Starting Lineups: Because You Didn't Want Any Parts Of Pud Galvin

In a time where athletes are catching hell because they are sitting courtside at NBA games and beefing with Twitter followers who call them out for not doing their jobs, there is one man that would be disgusted by this all. That man is Pud Galvin.

James “Pud” Galvin, who earned his nickname because his presence on the pitching mound turned a batter’s stomach into more of pudding than organ, was a man’s man. Galvin, who was the first 300-game winner in baseball history, played in a time where gloves weren’t even in style for all quite yet and the pre-expansion era for no less than America, when there were only 38 stars representing on the flag. But for more than what he did on the mound, it was what he did to get there that really tells shows his true gangster tendencies.

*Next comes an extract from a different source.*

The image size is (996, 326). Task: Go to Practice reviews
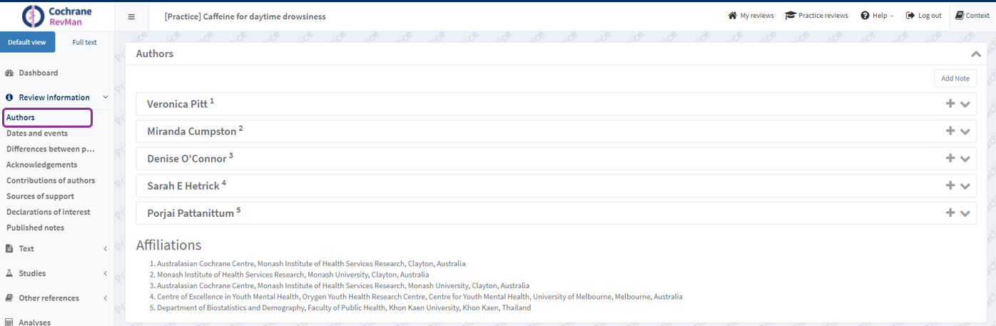[816, 16]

According to the book “The 300 Club: Have We Seen the Last of Baseball’s 300-Game Winners?” Galvin was not about any games. In 1889, he was suspected of taking Brown-Sequard elixir, which was a turn of the century performance-enhancing drug (which also probably doubled as an early form of birth control).  But that was only the tip of the iceberg for the Life and Times of Pud G, as it got much realer.

According to author Dan Schlossberg, Galvin’s career took an interesting turn. When he decided to chase the money, the pursuit got real, in a hurry:

With one-year contracts in vogue at the time, Buffalo made Galvin an offer to retain his services. But the pitcher rejected it and jumped across country to San Francisco of the California League. When the pitcher who replaced him struggled in Buffalo, team management wanted him back so desperately they enlisted his wife in the persuasion process.

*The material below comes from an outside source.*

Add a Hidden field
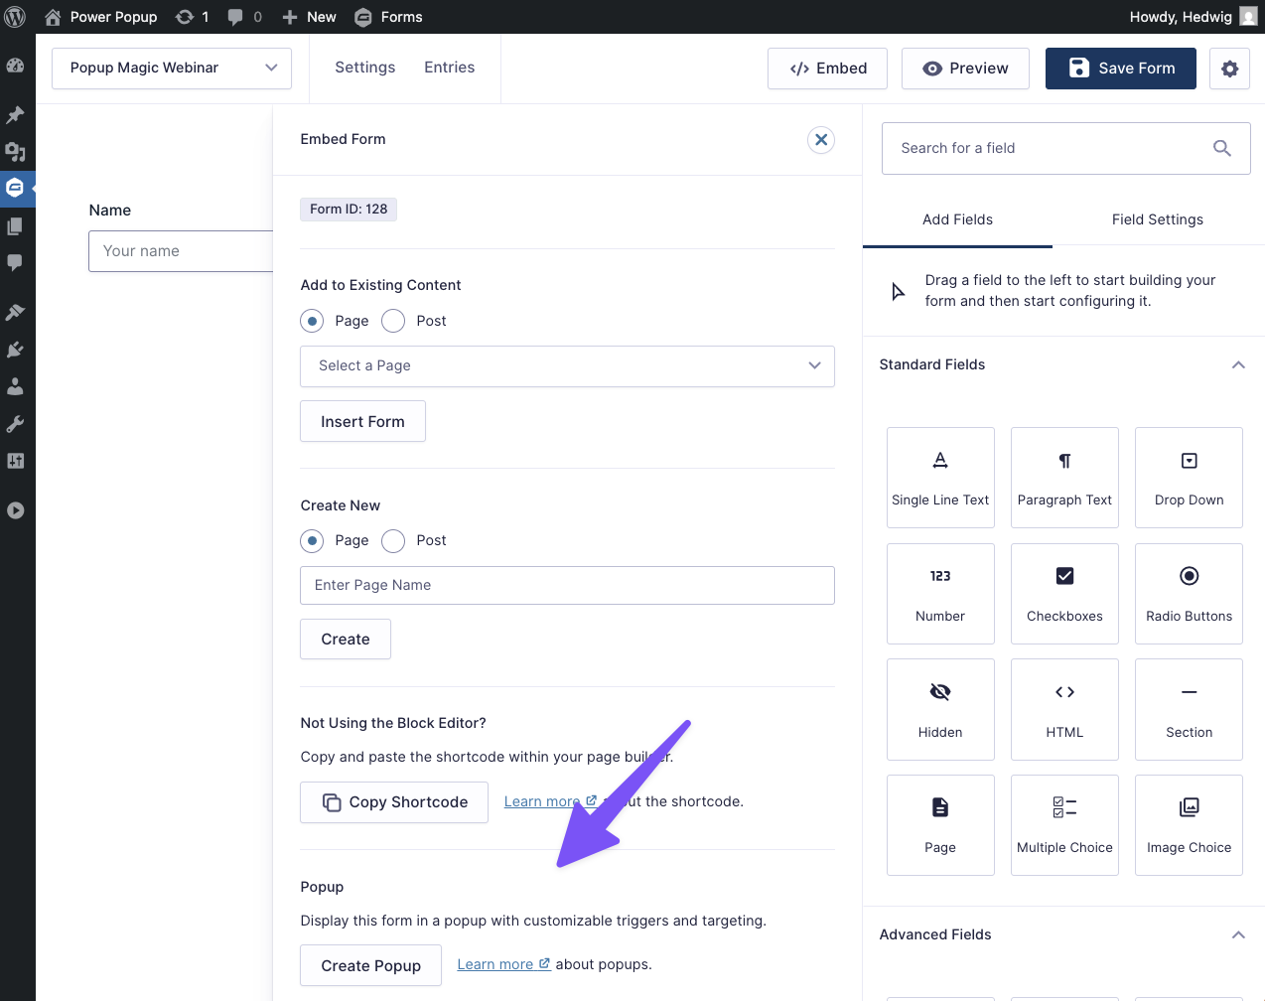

Okay, now here is when it gets real:

Galvin consented, but his new employers didn’t, refusing to release him. He left anyway, hopping an eastbound train that left him 23 miles short of the Nevada state line…with California police in hot pursuit. He covered the rest of the distance on foot, burning his feet on the desert sand, but he received a huge welcome when he finally shuffled back to Buffalo.

So let’s get this sorted out: Galvin skipped town on his contract and was chased by police across the desert to get across the state line to get away, simultaneously becoming an unrestricted free agent and state felon in the process.